Start of Provided records
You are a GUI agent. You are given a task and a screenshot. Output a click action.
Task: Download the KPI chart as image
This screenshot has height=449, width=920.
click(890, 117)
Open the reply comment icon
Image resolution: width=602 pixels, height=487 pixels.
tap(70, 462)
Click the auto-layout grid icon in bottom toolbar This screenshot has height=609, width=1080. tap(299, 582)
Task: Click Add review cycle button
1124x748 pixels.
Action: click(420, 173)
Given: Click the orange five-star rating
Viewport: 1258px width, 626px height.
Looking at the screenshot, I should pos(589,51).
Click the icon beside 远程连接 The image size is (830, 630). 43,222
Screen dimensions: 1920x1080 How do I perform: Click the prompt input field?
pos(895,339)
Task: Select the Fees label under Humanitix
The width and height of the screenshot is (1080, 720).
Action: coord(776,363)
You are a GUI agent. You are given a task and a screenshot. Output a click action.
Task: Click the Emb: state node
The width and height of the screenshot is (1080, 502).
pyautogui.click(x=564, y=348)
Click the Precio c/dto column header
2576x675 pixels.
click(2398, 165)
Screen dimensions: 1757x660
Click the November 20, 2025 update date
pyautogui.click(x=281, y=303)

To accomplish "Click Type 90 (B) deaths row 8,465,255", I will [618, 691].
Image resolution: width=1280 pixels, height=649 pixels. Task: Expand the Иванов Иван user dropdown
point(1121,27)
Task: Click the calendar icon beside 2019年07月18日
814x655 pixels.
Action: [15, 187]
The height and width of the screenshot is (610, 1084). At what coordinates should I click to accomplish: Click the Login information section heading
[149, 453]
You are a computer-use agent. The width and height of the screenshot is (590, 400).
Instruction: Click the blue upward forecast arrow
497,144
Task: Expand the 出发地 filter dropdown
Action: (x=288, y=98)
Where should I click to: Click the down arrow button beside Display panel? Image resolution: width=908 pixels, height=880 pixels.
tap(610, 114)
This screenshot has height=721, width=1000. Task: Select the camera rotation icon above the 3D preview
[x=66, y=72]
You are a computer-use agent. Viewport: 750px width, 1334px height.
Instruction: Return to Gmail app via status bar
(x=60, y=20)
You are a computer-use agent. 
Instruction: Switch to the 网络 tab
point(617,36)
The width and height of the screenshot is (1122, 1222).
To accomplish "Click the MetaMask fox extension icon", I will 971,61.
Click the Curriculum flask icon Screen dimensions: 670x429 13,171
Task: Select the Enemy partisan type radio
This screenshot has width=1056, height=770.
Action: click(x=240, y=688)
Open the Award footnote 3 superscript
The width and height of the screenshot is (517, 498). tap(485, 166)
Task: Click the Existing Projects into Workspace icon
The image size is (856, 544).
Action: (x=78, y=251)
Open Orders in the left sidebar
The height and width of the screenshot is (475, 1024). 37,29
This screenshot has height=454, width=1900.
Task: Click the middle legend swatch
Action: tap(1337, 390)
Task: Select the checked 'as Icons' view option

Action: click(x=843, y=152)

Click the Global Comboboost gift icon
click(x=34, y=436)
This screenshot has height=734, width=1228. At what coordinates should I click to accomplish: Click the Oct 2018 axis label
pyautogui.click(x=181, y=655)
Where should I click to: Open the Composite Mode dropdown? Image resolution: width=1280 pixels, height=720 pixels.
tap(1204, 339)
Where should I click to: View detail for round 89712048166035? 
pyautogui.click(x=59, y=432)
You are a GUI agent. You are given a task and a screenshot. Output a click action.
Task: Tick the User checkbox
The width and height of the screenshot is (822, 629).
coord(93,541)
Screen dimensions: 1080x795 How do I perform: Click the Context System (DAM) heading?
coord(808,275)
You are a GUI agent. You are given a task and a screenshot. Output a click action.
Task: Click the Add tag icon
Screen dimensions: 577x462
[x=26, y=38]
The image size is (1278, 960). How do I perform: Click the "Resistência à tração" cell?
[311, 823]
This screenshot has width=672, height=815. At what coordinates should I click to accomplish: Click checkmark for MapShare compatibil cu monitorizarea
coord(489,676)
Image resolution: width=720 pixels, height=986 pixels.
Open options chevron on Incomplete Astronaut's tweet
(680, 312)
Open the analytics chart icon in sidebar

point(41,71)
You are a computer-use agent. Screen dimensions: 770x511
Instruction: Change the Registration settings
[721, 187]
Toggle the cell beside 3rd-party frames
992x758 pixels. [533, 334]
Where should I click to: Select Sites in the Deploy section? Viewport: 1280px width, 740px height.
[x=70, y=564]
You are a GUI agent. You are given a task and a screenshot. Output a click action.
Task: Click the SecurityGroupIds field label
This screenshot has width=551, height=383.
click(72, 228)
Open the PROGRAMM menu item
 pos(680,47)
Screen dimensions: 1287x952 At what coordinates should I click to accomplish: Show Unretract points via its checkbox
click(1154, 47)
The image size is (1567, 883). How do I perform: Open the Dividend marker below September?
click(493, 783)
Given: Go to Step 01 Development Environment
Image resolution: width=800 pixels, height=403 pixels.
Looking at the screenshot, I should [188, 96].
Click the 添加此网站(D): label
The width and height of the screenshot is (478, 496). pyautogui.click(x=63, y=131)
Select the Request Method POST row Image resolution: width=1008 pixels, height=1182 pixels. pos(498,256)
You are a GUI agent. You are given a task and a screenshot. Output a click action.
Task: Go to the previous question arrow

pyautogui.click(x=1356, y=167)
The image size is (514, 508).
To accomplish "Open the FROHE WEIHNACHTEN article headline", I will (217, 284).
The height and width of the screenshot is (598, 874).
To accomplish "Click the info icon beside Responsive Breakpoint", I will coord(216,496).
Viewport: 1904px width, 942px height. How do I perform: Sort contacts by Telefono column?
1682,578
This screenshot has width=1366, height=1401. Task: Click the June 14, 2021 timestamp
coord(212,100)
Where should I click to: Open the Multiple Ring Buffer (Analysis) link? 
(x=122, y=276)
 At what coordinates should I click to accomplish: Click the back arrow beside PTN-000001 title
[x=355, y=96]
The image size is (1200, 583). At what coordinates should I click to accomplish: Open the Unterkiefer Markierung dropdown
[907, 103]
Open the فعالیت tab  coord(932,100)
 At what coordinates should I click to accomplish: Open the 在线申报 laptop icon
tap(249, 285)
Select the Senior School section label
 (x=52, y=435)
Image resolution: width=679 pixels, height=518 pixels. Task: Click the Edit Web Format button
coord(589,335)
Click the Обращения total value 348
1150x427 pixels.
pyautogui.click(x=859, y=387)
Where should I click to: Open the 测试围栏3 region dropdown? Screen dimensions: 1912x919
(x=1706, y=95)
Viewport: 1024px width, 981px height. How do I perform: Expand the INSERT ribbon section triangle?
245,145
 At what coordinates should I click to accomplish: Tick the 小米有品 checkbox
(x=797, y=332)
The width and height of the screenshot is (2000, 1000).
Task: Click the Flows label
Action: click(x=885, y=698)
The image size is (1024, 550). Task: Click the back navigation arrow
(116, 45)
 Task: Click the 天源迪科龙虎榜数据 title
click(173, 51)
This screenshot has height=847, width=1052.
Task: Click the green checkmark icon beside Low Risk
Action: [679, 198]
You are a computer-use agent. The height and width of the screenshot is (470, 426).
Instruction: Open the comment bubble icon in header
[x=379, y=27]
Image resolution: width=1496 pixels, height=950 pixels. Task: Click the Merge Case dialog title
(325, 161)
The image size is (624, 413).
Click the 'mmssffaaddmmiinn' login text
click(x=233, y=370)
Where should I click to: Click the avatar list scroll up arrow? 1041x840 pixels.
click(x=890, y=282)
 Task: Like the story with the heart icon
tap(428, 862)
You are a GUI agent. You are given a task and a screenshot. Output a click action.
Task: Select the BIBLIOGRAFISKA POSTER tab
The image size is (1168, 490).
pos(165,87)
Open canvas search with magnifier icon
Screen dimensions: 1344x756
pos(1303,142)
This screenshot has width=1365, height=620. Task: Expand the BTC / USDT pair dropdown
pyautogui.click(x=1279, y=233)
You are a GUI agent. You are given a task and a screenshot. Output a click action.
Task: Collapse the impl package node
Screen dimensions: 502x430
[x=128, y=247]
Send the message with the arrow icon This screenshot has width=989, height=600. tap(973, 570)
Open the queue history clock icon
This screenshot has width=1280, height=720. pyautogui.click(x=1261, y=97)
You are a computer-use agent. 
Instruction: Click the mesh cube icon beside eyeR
End of Provided records
Instructions to follow: Pull every line containing the string "computer" out of the data above and copy it.

Solution for this exercise:
You are a computer-use agent. The width and height of the screenshot is (590, 400).
You are a computer-use agent. Viewport: 750px width, 1334px height.
You are a computer-use agent. 
You are a computer-use agent. Screen dimensions: 770x511
You are a computer-use agent. The height and width of the screenshot is (470, 426).
You are a computer-use agent. 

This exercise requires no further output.